Restate every record exactly, with nothing skipped.

[Start of section]

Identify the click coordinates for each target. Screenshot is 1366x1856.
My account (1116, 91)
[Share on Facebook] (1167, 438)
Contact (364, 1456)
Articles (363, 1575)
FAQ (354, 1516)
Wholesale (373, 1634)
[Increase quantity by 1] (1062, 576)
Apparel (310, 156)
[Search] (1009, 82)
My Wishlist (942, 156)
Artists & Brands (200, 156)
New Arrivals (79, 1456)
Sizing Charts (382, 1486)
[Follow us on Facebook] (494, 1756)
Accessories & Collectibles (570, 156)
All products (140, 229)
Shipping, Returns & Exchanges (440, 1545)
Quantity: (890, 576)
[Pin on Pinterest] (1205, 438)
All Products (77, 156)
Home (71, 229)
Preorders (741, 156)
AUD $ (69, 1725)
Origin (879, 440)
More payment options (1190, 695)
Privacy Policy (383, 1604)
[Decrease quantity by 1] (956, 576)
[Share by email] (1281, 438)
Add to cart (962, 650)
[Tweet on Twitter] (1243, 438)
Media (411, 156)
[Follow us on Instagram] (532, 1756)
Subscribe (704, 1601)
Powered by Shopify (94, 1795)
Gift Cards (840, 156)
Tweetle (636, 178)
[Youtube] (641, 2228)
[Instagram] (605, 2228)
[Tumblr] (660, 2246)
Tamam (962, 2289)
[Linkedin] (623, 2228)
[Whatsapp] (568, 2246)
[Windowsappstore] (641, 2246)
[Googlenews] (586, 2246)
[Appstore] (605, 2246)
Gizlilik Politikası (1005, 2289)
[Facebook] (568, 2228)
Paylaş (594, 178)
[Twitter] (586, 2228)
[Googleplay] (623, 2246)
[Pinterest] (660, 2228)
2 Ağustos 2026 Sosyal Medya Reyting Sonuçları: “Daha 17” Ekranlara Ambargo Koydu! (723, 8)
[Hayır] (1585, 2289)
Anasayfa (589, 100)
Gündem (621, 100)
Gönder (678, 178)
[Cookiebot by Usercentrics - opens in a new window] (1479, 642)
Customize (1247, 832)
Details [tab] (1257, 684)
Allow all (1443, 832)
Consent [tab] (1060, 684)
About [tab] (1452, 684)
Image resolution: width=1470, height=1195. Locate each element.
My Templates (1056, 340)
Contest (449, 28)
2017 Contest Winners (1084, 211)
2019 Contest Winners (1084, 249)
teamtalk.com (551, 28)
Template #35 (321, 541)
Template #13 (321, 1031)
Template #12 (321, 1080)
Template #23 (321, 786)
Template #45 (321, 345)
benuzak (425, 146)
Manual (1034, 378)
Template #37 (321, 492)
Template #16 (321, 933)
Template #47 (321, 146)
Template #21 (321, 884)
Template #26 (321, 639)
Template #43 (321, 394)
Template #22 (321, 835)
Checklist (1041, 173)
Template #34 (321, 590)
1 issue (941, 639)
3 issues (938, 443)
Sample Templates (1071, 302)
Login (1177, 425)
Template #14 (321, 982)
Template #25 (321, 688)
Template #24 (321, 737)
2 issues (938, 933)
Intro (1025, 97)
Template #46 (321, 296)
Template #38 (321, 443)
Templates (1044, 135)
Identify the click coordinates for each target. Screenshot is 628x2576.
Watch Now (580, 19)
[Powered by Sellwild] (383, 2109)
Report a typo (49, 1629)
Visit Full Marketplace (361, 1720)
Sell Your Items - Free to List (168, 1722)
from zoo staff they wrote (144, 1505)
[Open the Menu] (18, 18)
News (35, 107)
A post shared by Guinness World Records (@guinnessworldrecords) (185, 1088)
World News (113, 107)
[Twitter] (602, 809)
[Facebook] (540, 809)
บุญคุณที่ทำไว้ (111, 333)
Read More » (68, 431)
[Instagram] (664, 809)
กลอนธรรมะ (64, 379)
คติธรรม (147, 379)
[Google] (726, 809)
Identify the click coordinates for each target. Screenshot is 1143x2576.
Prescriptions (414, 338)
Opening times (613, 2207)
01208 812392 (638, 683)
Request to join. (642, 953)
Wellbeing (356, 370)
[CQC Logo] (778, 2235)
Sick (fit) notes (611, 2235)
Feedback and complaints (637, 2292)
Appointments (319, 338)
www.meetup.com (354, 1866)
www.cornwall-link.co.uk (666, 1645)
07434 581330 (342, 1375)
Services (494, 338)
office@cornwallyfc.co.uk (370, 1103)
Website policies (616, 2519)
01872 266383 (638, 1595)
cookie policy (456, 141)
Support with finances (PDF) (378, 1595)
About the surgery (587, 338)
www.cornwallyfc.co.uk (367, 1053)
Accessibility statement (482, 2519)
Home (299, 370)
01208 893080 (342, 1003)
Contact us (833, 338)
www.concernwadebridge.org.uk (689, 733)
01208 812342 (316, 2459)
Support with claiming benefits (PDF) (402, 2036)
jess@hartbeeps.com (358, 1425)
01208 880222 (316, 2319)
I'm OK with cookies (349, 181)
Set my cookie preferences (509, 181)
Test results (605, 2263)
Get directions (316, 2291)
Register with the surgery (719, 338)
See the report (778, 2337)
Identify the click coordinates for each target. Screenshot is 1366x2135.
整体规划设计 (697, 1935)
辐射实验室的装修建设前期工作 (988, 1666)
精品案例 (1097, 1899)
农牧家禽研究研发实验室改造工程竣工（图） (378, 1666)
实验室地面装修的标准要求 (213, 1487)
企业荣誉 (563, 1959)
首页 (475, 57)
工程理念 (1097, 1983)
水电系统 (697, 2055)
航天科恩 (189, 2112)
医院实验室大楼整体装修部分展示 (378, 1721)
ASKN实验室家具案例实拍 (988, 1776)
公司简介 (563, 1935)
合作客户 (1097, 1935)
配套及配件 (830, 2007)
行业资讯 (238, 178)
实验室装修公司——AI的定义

[End of section]

Answer box >>
Identify the click coordinates for each target. Screenshot is 1366x1856.
My account (1116, 91)
[Share on Facebook] (1167, 438)
Contact (364, 1456)
Articles (363, 1575)
FAQ (354, 1516)
Wholesale (373, 1634)
[Increase quantity by 1] (1062, 576)
Apparel (310, 156)
[Search] (1009, 82)
My Wishlist (942, 156)
Artists & Brands (200, 156)
New Arrivals (79, 1456)
Sizing Charts (382, 1486)
[Follow us on Facebook] (494, 1756)
Accessories & Collectibles (570, 156)
All products (140, 229)
Shipping, Returns & Exchanges (440, 1545)
Quantity: (890, 576)
[Pin on Pinterest] (1205, 438)
All Products (77, 156)
Home (71, 229)
Preorders (741, 156)
AUD $ (69, 1725)
Origin (879, 440)
More payment options (1190, 695)
Privacy Policy (383, 1604)
[Decrease quantity by 1] (956, 576)
[Share by email] (1281, 438)
Add to cart (962, 650)
[Tweet on Twitter] (1243, 438)
Media (411, 156)
[Follow us on Instagram] (532, 1756)
Subscribe (704, 1601)
Powered by Shopify (94, 1795)
Gift Cards (840, 156)
Tweetle (636, 178)
[Youtube] (641, 2228)
[Instagram] (605, 2228)
[Tumblr] (660, 2246)
Tamam (962, 2289)
[Linkedin] (623, 2228)
[Whatsapp] (568, 2246)
[Windowsappstore] (641, 2246)
[Googlenews] (586, 2246)
[Appstore] (605, 2246)
Gizlilik Politikası (1005, 2289)
[Facebook] (568, 2228)
Paylaş (594, 178)
[Twitter] (586, 2228)
[Googleplay] (623, 2246)
[Pinterest] (660, 2228)
2 Ağustos 2026 Sosyal Medya Reyting Sonuçları: “Daha 17” Ekranlara Ambargo Koydu! (723, 8)
[Hayır] (1585, 2289)
Anasayfa (589, 100)
Gündem (621, 100)
Gönder (678, 178)
[Cookiebot by Usercentrics - opens in a new window] (1479, 642)
Customize (1247, 832)
Details [tab] (1257, 684)
Allow all (1443, 832)
Consent [tab] (1060, 684)
About [tab] (1452, 684)
Image resolution: width=1470, height=1195. Locate each element.
My Templates (1056, 340)
Contest (449, 28)
2017 Contest Winners (1084, 211)
2019 Contest Winners (1084, 249)
teamtalk.com (551, 28)
Template #35 (321, 541)
Template #13 (321, 1031)
Template #12 (321, 1080)
Template #23 (321, 786)
Template #45 (321, 345)
benuzak (425, 146)
Manual (1034, 378)
Template #37 (321, 492)
Template #16 (321, 933)
Template #47 (321, 146)
Template #21 (321, 884)
Template #26 (321, 639)
Template #43 (321, 394)
Template #22 (321, 835)
Checklist (1041, 173)
Template #34 (321, 590)
1 issue (941, 639)
3 issues (938, 443)
Sample Templates (1071, 302)
Login (1177, 425)
Template #14 (321, 982)
Template #25 (321, 688)
Template #24 (321, 737)
2 issues (938, 933)
Intro (1025, 97)
Template #46 (321, 296)
Template #38 (321, 443)
Templates (1044, 135)
Identify the click coordinates for each target. Screenshot is 628x2576.
Watch Now (580, 19)
[Powered by Sellwild] (383, 2109)
Report a typo (49, 1629)
Visit Full Marketplace (361, 1720)
Sell Your Items - Free to List (168, 1722)
from zoo staff they wrote (144, 1505)
[Open the Menu] (18, 18)
News (35, 107)
A post shared by Guinness World Records (@guinnessworldrecords) (185, 1088)
World News (113, 107)
[Twitter] (602, 809)
[Facebook] (540, 809)
บุญคุณที่ทำไว้ (111, 333)
Read More » (68, 431)
[Instagram] (664, 809)
กลอนธรรมะ (64, 379)
คติธรรม (147, 379)
[Google] (726, 809)
Identify the click coordinates for each target. Screenshot is 1143x2576.
Prescriptions (414, 338)
Opening times (613, 2207)
01208 812392 (638, 683)
Request to join. (642, 953)
Wellbeing (356, 370)
[CQC Logo] (778, 2235)
Sick (fit) notes (611, 2235)
Feedback and complaints (637, 2292)
Appointments (319, 338)
www.meetup.com (354, 1866)
www.cornwall-link.co.uk (666, 1645)
07434 581330 (342, 1375)
Services (494, 338)
office@cornwallyfc.co.uk (370, 1103)
Website policies (616, 2519)
01872 266383 (638, 1595)
cookie policy (456, 141)
Support with finances (PDF) (378, 1595)
About the surgery (587, 338)
www.cornwallyfc.co.uk (367, 1053)
Accessibility statement (482, 2519)
Home (299, 370)
01208 893080 (342, 1003)
Contact us (833, 338)
www.concernwadebridge.org.uk (689, 733)
01208 812342 (316, 2459)
Support with claiming benefits (PDF) (402, 2036)
jess@hartbeeps.com (358, 1425)
01208 880222 (316, 2319)
I'm OK with cookies (349, 181)
Set my cookie preferences (509, 181)
Test results (605, 2263)
Get directions (316, 2291)
Register with the surgery (719, 338)
See the report (778, 2337)
Identify the click coordinates for each target. Screenshot is 1366x2135.
整体规划设计 (697, 1935)
辐射实验室的装修建设前期工作 (988, 1666)
精品案例 (1097, 1899)
农牧家禽研究研发实验室改造工程竣工（图） (378, 1666)
实验室地面装修的标准要求 (213, 1487)
企业荣誉 (563, 1959)
首页 (475, 57)
工程理念 (1097, 1983)
水电系统 (697, 2055)
航天科恩 (189, 2112)
医院实验室大楼整体装修部分展示 (378, 1721)
ASKN实验室家具案例实拍 (988, 1776)
公司简介 (563, 1935)
合作客户 (1097, 1935)
配套及配件 (830, 2007)
行业资讯 (238, 178)
实验室装修公司——AI的定义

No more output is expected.